I write widely as a subject matter expert on U.S. policy for the regulation of prescription opioid pain relievers and of clinicians who employ them in managing their patients’ chronic pain. Because I am a patient advocate and the spouse of a chronic pain patient, I hear from a lot of suffering people. In one form or another, many of their pleas amount to, “My doctor has deserted me, and I am in agony. Please help!”
Many patients and commentators directly attribute this state of affairs to the misdirection of prescribing guidelines published by the Centers for Disease Control and Prevention in 2016 and revised in 2022. In my informed view, the critics are right: CDC royally messed up.
Following very contentious public challenges by hundreds of U.S. doctors, the CDC announced its intention in December 2019 to review and revise its 2016 opioid guidelines. CDC also established an independent “Opioid Workgroup” of consultants charged with reviewing interim guideline drafts and identifying issues and concerns. The Workgroup Committee made its final report to the Board of Scientific Counselors in July 2021. Revised CDC guidelines were published 16 months later.
During its deliberations, the Opioid Workgroup operated under non-disclosure agreements with regard to their internal discussions and conclusions. Workgroup members of whom I’ve inquired concerning these agreements regard them as still binding even after deliberations have been closed. But there is reason to regard such restrictions as a potential abuse of confidentiality and a denial of public transparency in policy-making processes that underly a vitally important and damaging public health issue.
I suggest that the revised U.S. CDC opioid guidelines of 2022 incorporate at least two grossly fundamental and disqualifying errors that anyone familiar with statistical methods in clinical trials should have recognized as glaringly obvious long before publication. Both the CDC writers and Workgroup members must have known that these errors were being incorporated. But the Workgroup report was silent on both issues, and CDC went on to publish these major errors, knowing exactly what they were doing:
1. The guidelines fundamentally misconstrue the implications of their repeated direction to clinicians that they must balance “risk versus benefits” in prescribing decisions for individual pain patients. Risk is a predictive demographic measure applicable only to large cohorts of patients. Clinicians understand that a past history of opioid exposure or mental health issues may prompt them to exercise more frequent oversight of their patients’ response to pain treatment. But at the present state of science, it is impossible to extrapolate from large-scale demographic risk estimates to assess risks in individuals.

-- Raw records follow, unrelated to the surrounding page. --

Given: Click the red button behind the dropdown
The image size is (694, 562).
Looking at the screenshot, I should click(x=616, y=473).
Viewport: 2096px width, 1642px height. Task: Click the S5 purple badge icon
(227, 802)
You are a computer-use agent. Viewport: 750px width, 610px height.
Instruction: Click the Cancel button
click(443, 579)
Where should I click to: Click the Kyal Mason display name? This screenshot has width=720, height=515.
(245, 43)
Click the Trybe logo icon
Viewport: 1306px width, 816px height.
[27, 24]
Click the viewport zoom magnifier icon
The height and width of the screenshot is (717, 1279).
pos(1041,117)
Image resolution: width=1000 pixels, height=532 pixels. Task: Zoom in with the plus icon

There is presently no consensus in clinical communities concerning the incidence of opioid addiction caused by medical treatment itself, although there is ample evidence that such incidence is too low to measure accurately. The impact of this error on clinicians and patients is major. If clinicians deny pain treatment because of concerns for generic “risks,” then they may harm patients by under-treatment and desertion. However, if they treat at effective dose levels above those asserted in the CDC guidelines, then they risk unjustified persecution by state medical boards and the U.S. Drug Enforcement Administration. Their dilemma is unresolvable. As a result, clinicians are leaving pain medicine in droves, and deserted patients are dying of suicide.
2. It has been known for 25 years — and was known to guideline writers and the Opioid Workgroup in 2021 — that the minimum effective opioid dose is mediated by the genetics of individual opioid metabolism. Polymorphism in the expression of cytochrome P450 liver enzymes generates a wide range of minimum effective dose levels for individuals, perhaps as large as 15-to-1.
The large variability in patient response to opioids effectively invalidates the entire clinical trial literature on the safety and side effects of opioid analgesics. None of the present literature employs protocols that address variation in minimum effective doses. Randomized double-blind trials also fail to incorporate the extensive titration and clinical monitoring necessary to determine the effective dose for each individual.
Arguably, the whole clinical trial literature on the treatment of pain employing opioids needs to be burned to the ground and done over with different protocols. But if this reality had been acknowledged, then CDC guideline writers would have had nothing to publish. It appears that they instead refused to acknowledge the problem and imposed a gag rule on other experts who could have done so.
We should recognize that, especially in contentious issues like the U.S. opioid “crisis,” it is necessary that contributors to public health policy be able to deliberate and debate in private before policy is published. However, this arrangement has a downside after the policy is published. When policymakers screw up as massively as CDC did, contributors are protected from the professional consequences of their errors. Public health is damaged by biased, scientifically invalid public health policy.
Thus, I call upon the U.S. Congress, the director of CDC, and the secretary of Veterans Affairs to pursue one of two courses of action. Either:
1. CDC and the Department of Veterans Affairs should publicly repudiate the 2016 and 2022 opioid guidelines and withdraw them without replacement or
2. Congress should legislate the removal of the CDC and the Department of Veterans Affairs from all future policy-making roles in the practice of pain medicine.
It is time for U.S. policymakers to take seriously the 2019 announcement of six professional clinical academies and societies representing over 560,000 clinicians and medical students. It is time to “end political interference from the practice of evidence-based medicine.”
Richard A. Lawhern is a patient advocate.